Maria Vale’s The Last Wolf is a dazzling new take on paranormal romance. Many paranormal series fall under the umbrella of urban fantasy, with their supernaturally haunted cityscapes and high-octane action sequences. But The Legend of All Wolves series draws from classic epic fantasy instead, using Norse myth and medieval history to develop an entire alternate culture of werewolf packs that live isolated from the rest of humanity in the North American wilderness. To create the rich, complicated world of her Great North Pack of werewolves, Vale drew from her background as a medievalist.
I come from a family filled with people who studied Useful Things. They studied engineering, chemistry, pathology and economics. I did not study Useful Things. My major was Medieval Studies. I remember clearly one Christmas when I had to defend my decision to an uncle who made it clear that Medieval Studies was not only Not Useful, it was actively Useless. He, at the time, was involved in something like armaments design. Maybe the Merovingian dynasty wasn’t as useful as MRVs, but they weren’t as harmful as modern weapons either. Not anymore, at least.
But I wasn’t only concerned with the waging of wars and the comings and goings of kings. I was also concerned with the spread of monasticism, the formation of doctrine, the rise and fall of Rome, Pictish stones, the economic impact of the crusades in France and the politics of sports in Byzantium.
So of course, when I decided to write a romance, I chose to write one set in contemporary America. In Upstate New York. About werewolves.
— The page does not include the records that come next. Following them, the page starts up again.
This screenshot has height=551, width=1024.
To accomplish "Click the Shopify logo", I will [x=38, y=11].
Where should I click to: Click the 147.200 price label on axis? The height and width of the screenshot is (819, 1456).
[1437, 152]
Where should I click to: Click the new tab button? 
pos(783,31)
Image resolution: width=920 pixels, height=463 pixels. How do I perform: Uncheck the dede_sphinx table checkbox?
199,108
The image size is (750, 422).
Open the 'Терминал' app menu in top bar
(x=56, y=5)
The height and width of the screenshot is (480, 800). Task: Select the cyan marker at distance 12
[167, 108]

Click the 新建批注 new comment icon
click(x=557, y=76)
Which might make you think—like my family did back then—that my studies were going to end up being a lot of course hours without much to show for them.
These are not just any werewolves, though. For three days out of every 30, the Pack must run wild in their animal form. This isn’t a burden to them or something that they try to suppress. This is a sacred time, when they all come together. For them, their human side is more of a tool, used to protect their sacred wild.
In creating the world of The Last Wolf, I imagined the Great North Pack as something between an actual wolf pack, a family and a society. Like a family, the connections are tight, and they owe each other comfort and reassurance. Like a wolf pack, it is built on hierarchy. Like a society, it has its own culture, one that weaves together law and religion and history.
The Great North Pack hails originally from the forests of Mercia, in England—until years of mining and enclosures led the great Alpha, Ælfrida, to move her Pack to the wilds of New York in 1668.
I imagined that Pack culture, like any culture under siege, would be very conservative, clinging doggedly to laws and religion and customs derived loosely (very loosely) from the world of 9th-century England. This was a time of isolation—Roman infrastructure was four centuries overdue for repair—and of insecurity. Viking raids showed up with a depressing regularity, much like dysentery or human hunters. It was also the time of Beowulf and Old English. And that language, to my ear at least, combines the roughness and musical cadence I associate with a wolf’s howl.
I adapted certain historical realities with those of life among wolves. When it came time for the entire Pack to make a decision, I borrowed from the Athenian use of ostraca, or pottery shards dropped inside into urns, and from the Thing, the Norse assembly held by freemen. I combined the challenges that real wolves use to move up and down the hierarchy with a duel used to settle disputes in Viking Britain. Called Holmgang, or “island going,” it was often fought on a spot set aside for these ritualized trials. I gave the Great North Pack just such a place:
“Fighting is a fact of life in any pack. Someone is always watching for that loss of power or respect that signals the time to make a move up the hierarchy. Or to gain cunnan-riht, the right to cover a more viable wolf. Aside from the Dæling, when an entire echelon is brawling, we hold our fights in a low palisade of logs about the shoulder height of an adult wolf, hammered in to the ground around a big square of scuffed dirt. It is near enough to the Great Hall that it’s a short run to the med station. Far enough that blood doesn’t splatter on the woodwork.”
I also adapted certain legends to the Great North’s circumstances, like that of Tiw, the god of war, and Fenrir, the giant wolf. In the Norse story, Tiw volunteers to put his right hand in Fenrir’s mouth as surety that the fine ribbon the gods want to wrap around him will do Fenrir no harm. As usual, the gods are up to no good, and the ribbon is so magical that it is able to chain even the ferocious Fenrir. Furious at this betrayal, Fenrir bites off Tiw’s hand.
The Great North has a different version. Tiw binds Fenrir inside himself instead, after feeding the wolf his right hand, so he will never make a false promise again. The Pack believes that once the wolf was bound within him, Tiw stopped being the god of war, and became instead the god of law, because he understood that law is the balance of freedom and restraint.
I suppose the point is that as scattershot as my studies were, they made me understand that politics and war and big events in isolation only tell you so much without religion and art and economics and literature and the everyday lives of the people.
In short, they gave me a richer appreciation of how the world is built. Which in turn gave me a richer appreciation of how to build a world.